GIVEN REQUEST:
Copy word for word the lines of the records from the one containing "Task: Open the Video" through the end of the records, with both ends included.

Rows of pointing data:
<<<<

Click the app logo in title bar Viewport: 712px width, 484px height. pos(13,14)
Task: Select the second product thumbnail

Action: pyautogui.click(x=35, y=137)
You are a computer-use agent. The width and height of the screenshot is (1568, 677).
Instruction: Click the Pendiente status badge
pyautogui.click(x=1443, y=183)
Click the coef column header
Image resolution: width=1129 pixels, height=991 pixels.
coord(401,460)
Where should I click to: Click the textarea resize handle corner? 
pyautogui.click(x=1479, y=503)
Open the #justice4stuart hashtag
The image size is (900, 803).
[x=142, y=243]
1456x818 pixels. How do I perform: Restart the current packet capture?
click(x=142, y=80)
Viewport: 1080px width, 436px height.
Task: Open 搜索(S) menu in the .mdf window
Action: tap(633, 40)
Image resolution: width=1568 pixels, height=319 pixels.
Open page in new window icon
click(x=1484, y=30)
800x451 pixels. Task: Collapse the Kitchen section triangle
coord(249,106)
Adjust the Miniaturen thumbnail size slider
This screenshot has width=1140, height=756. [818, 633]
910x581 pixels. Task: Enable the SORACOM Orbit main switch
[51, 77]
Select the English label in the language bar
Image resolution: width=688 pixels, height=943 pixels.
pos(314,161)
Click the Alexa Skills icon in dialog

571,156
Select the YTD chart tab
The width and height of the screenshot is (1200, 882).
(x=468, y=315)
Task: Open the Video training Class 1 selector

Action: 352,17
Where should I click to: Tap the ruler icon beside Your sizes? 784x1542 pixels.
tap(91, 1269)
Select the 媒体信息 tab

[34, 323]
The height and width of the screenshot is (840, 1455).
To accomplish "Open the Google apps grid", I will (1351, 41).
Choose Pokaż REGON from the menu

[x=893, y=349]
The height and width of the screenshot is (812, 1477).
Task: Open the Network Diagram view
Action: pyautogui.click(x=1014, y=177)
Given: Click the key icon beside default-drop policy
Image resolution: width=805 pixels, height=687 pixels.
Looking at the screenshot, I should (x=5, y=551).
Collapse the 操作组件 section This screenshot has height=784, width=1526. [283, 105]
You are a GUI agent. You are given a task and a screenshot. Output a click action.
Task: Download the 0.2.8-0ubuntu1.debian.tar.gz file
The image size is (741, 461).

>>>>

EXPECTED ANSWER:
Task: Open the Video training Class 1 selector

Action: 352,17
Where should I click to: Tap the ruler icon beside Your sizes? 784x1542 pixels.
tap(91, 1269)
Select the 媒体信息 tab

[34, 323]
The height and width of the screenshot is (840, 1455).
To accomplish "Open the Google apps grid", I will (1351, 41).
Choose Pokaż REGON from the menu

[x=893, y=349]
The height and width of the screenshot is (812, 1477).
Task: Open the Network Diagram view
Action: pyautogui.click(x=1014, y=177)
Given: Click the key icon beside default-drop policy
Image resolution: width=805 pixels, height=687 pixels.
Looking at the screenshot, I should (x=5, y=551).
Collapse the 操作组件 section This screenshot has height=784, width=1526. [283, 105]
You are a GUI agent. You are given a task and a screenshot. Output a click action.
Task: Download the 0.2.8-0ubuntu1.debian.tar.gz file
The image size is (741, 461).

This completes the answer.